大会テーマは「AI画像:診断から治療へ」です.AIの威力と影響力については今更言わずもがなでありましょうが,これまでJAMIT大会では主に診断への応用が議論されてきました.そこで,本大会では,AI画像処理の放射線治療への応用を一つのトピックにしようと考えております.ハードとソフトの調和により優れた治療システムが構築されるという観点に立ちプログラムを構成しました.まず,特別講演として放射線がん治療の権威である根本建二 先生を講師にお招きし,重粒子線がん治療の最前線についてご講演をお願いしています.次に,シンポジウムでは「粒子線治療とAI画像技術」(オーガナイザー:臼井桂介 先生)というテーマで気鋭の先生方からAIを活用した治療支援技術に関するご講演をお願いしています.

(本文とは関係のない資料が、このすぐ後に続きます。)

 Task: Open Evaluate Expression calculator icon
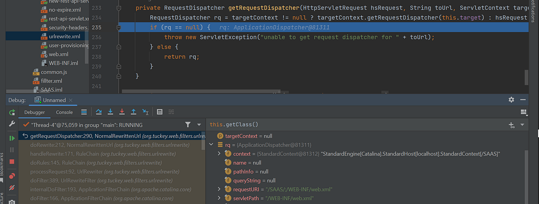coord(159,112)
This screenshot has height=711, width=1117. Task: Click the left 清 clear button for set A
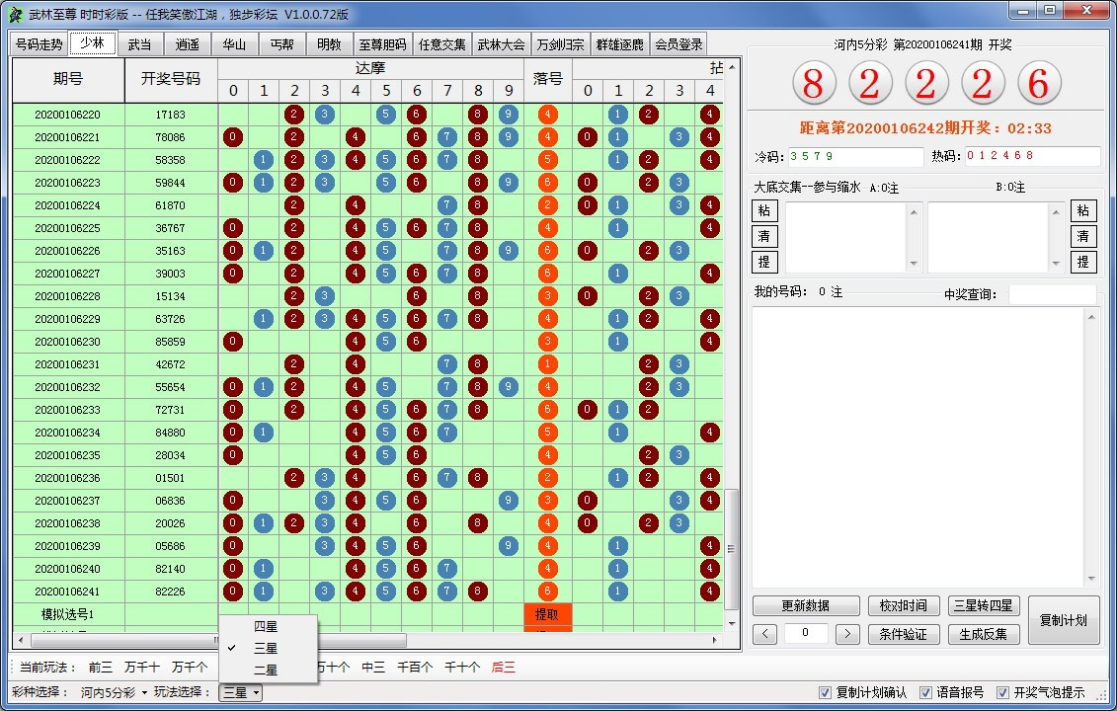click(x=764, y=236)
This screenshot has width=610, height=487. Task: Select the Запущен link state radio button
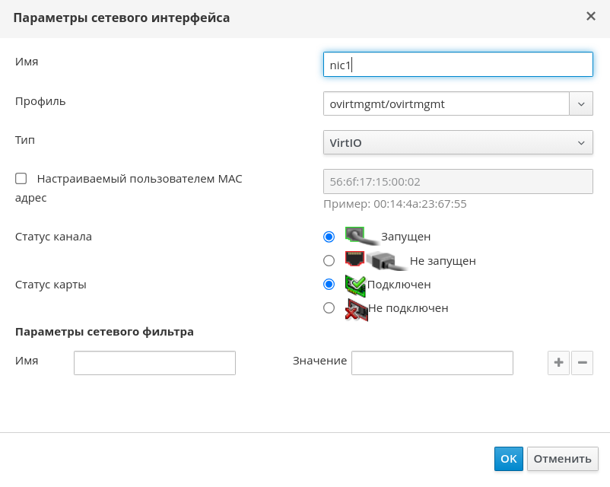(329, 237)
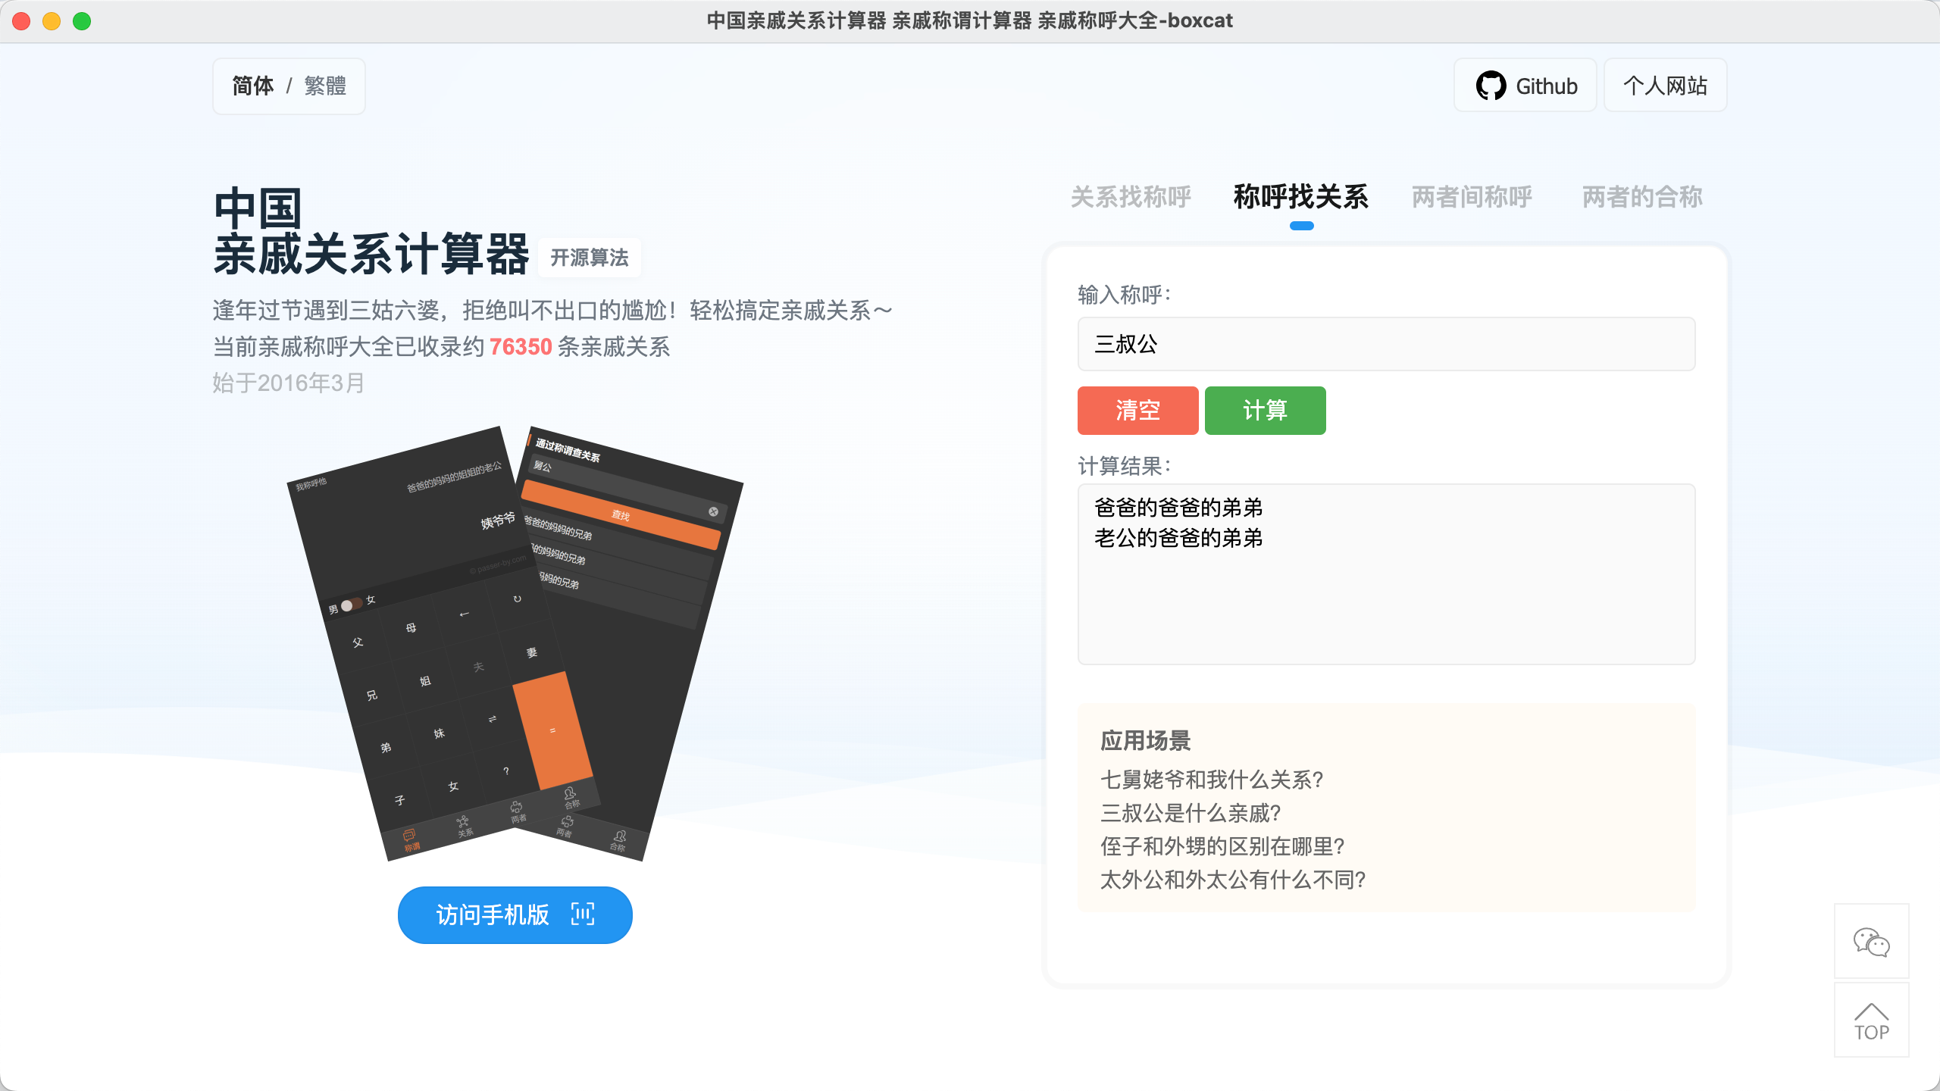Click the 访问手机版 button
Screen dimensions: 1940x1091
(515, 914)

もう一つのトピックとして,OCT(Optical Coherence Tomography)をシンポジウムのテーマにとりあげました.「OCTの技術的進歩と事業化、AI適用、そして臨床応用」(オーガナイザー:秋葉正博 先生)というテーマでOCTの発明から現在までの進展を,OCTに関わる工学,医学,企業を代表する方々にご講演いただきます.

一方,医用画像処理とは少し距離をおきますが,「AI / IoTとヘルスケア」および「イメージング」をキーワードにお二方の先生をご招待させていただきました.お一方は,宮田裕章 先生です.報道番組の解説などでご存知の方も多いと思いますが,先生には,「Society 5.0時代のヘルスケア」というテーマでご講演いただきます.ここでは,IoTやAIを軸に今後医療サービスがどのような変革を遂げ,どのような形態を取ってゆくべきかをご講演いただきます.感染症対策などに関するホットな話題についても聞けるのではないかと期待しております.もうお一方は,森島邦博 先生です.テレビ等でご存知の方も多いと思いますが,先生は,宇宙から降り注ぐミューオンを用いてピラミッドのレントゲン写真を撮像し,ピラミッド内部の未知の空間を発見されました.壮大なスケールのイメージングについてのお話しを聞いて,しばし太古に思いを馳せるというのはいかがでしょうか?

例年大好評を博しております深層学習ハンズオンは今大会もオンライン遠隔講義形式にて開催します.本年は,初級,中級,発展コースに分け,都合5回の開催を予定しております.事前受付制になっておりますので,ぜひ奮ってご応募ください.また,一般演題では,各演者に2分間の口頭発表をしていただく予定です.その後で演者と参加者が双方向でコミュニケイトできる場をご提供させていただきたいと考えております.他の学会での例を参考にしながら,オンライン開催の強みを十全に発揮させられるようにしてまいりたいと考えております.

コロナ禍により経済活動や社会活動のことごとくが停止・後退を強いられております.学術に関するアクティビティを維持するために学会の担う責任は非常に大きいものと考えます.かような状況下におきましてもJAMIT会員皆様が研究活動を促進できる機会をご提供できるよう最大限の努力をしてまいりたいと存じます.